──────── Input data

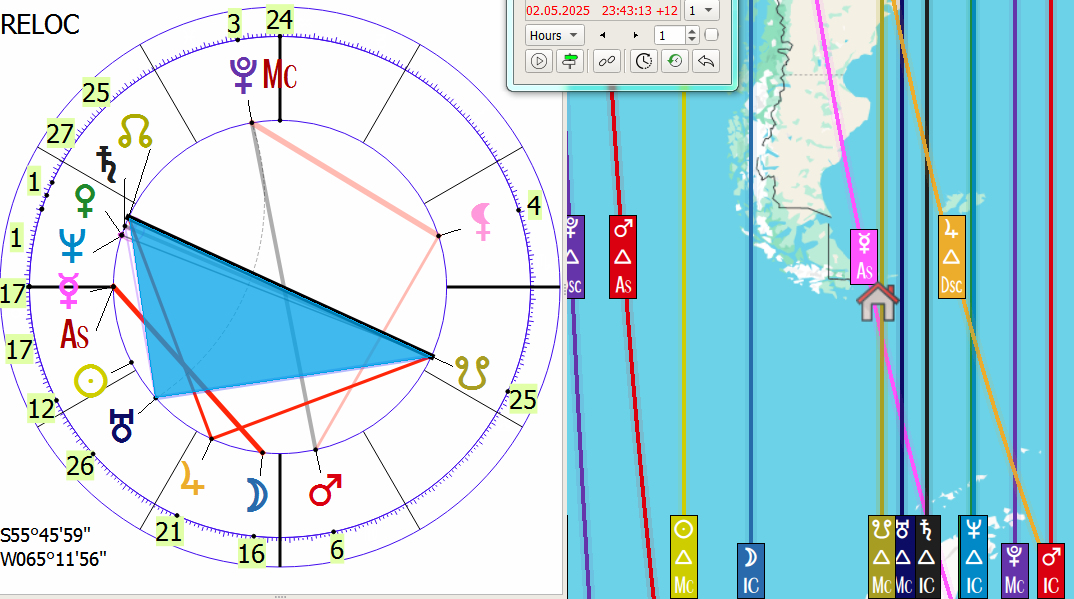
Task: Step time backward with left arrow
Action: coord(602,35)
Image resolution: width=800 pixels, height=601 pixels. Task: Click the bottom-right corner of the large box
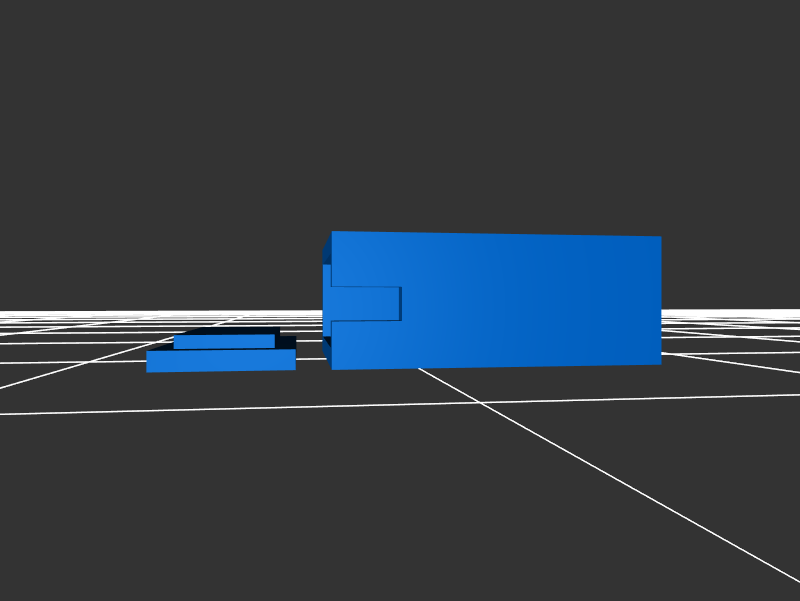(x=660, y=364)
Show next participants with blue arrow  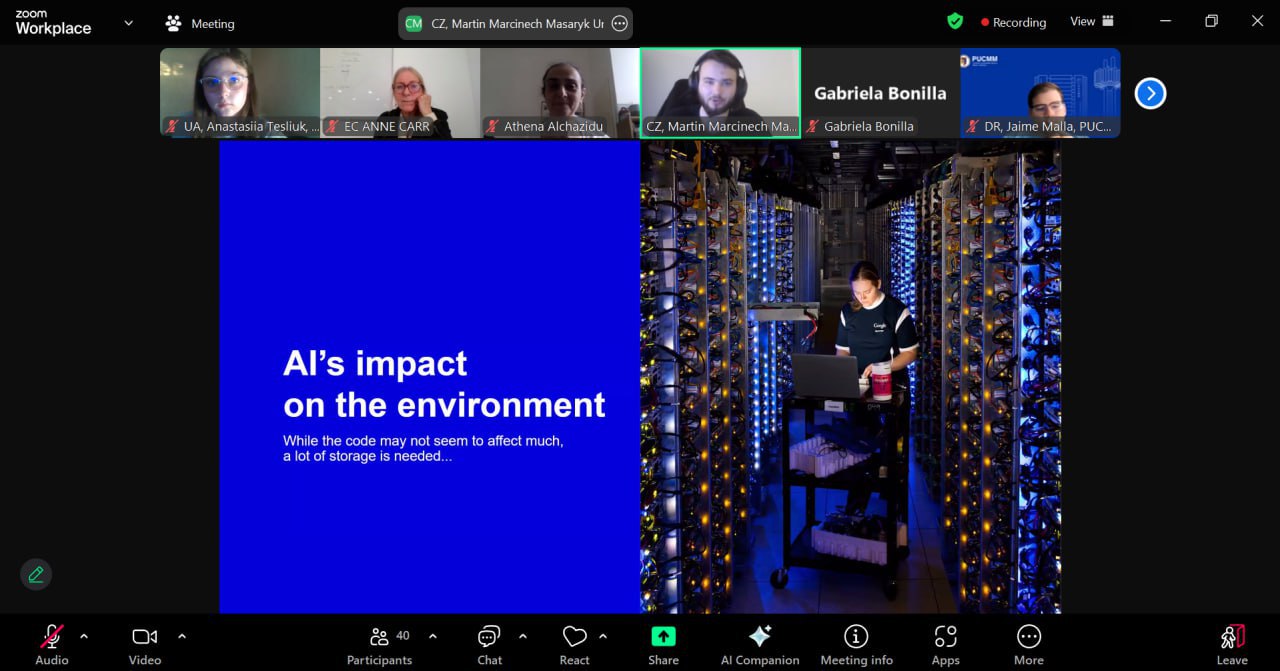click(x=1150, y=93)
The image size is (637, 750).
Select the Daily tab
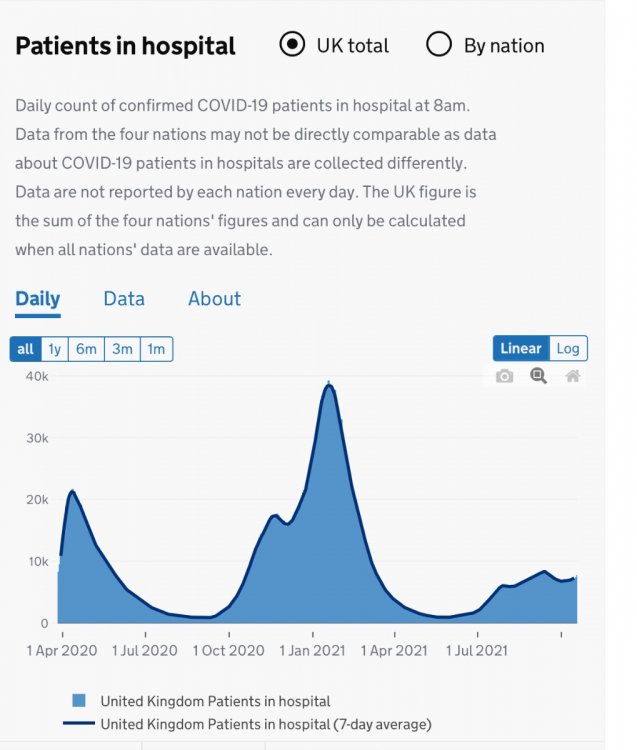pos(37,299)
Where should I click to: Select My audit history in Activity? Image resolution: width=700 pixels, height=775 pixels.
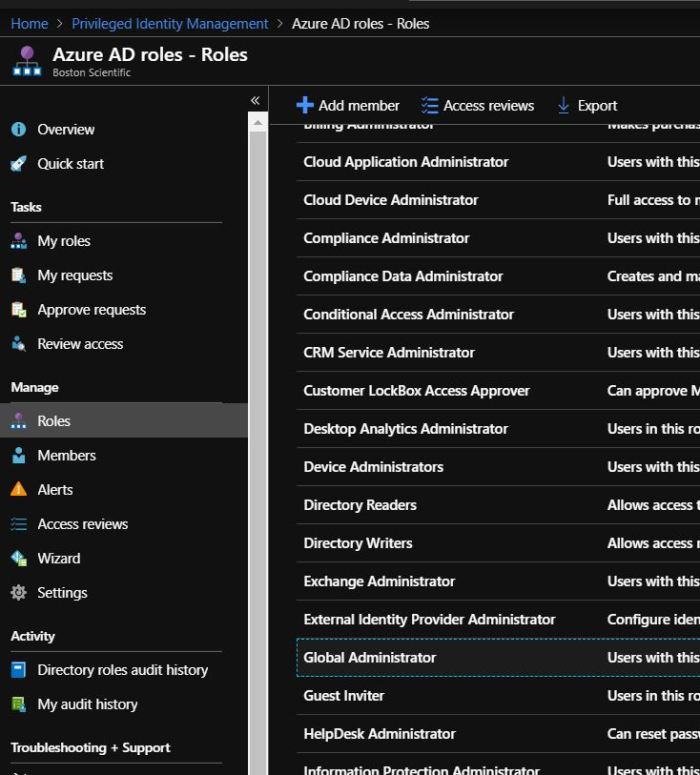pos(87,705)
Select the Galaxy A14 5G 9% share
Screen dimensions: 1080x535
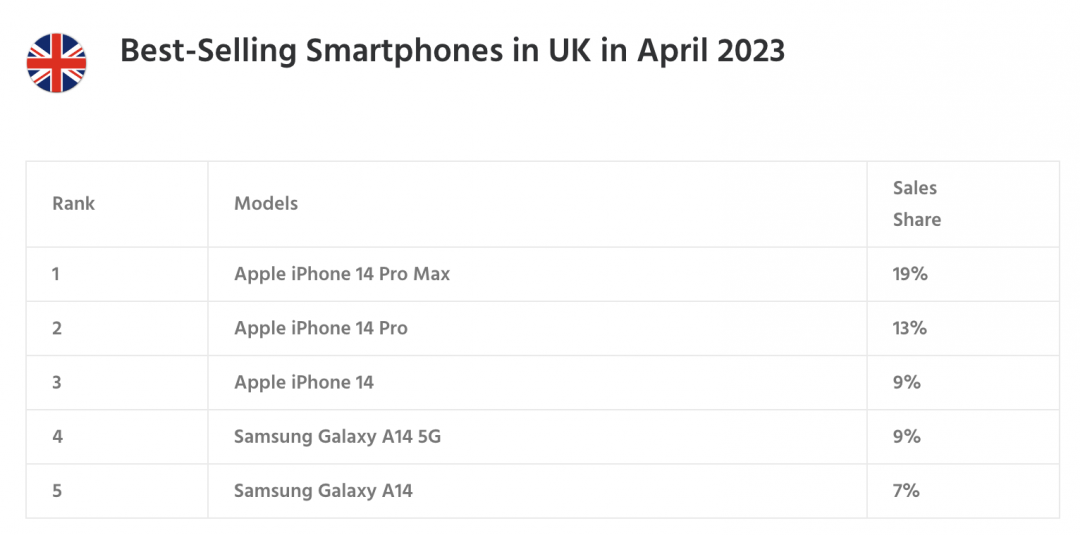pos(907,436)
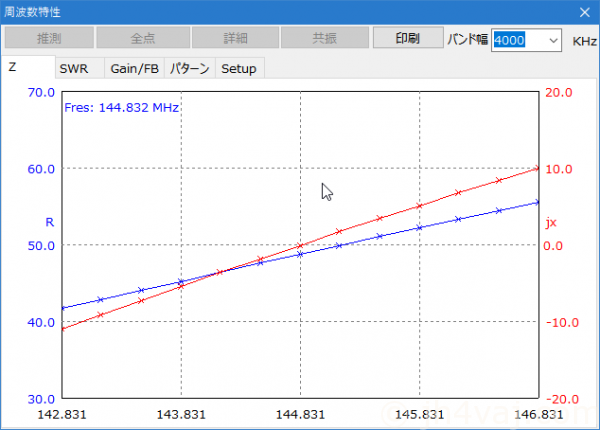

────────────────

__Your assignment__.
Pictures are to be omitted. Output verbatim only the lines from the one holding "The image size is (637, 750)." through the end of the material, both included.

__Worked solution__.
The image size is (637, 750).
Select the Daily tab
pos(37,299)
Where should I click to: Select My audit history in Activity? Image resolution: width=700 pixels, height=775 pixels.
pos(87,705)
Select the Galaxy A14 5G 9% share
Screen dimensions: 1080x535
pos(907,436)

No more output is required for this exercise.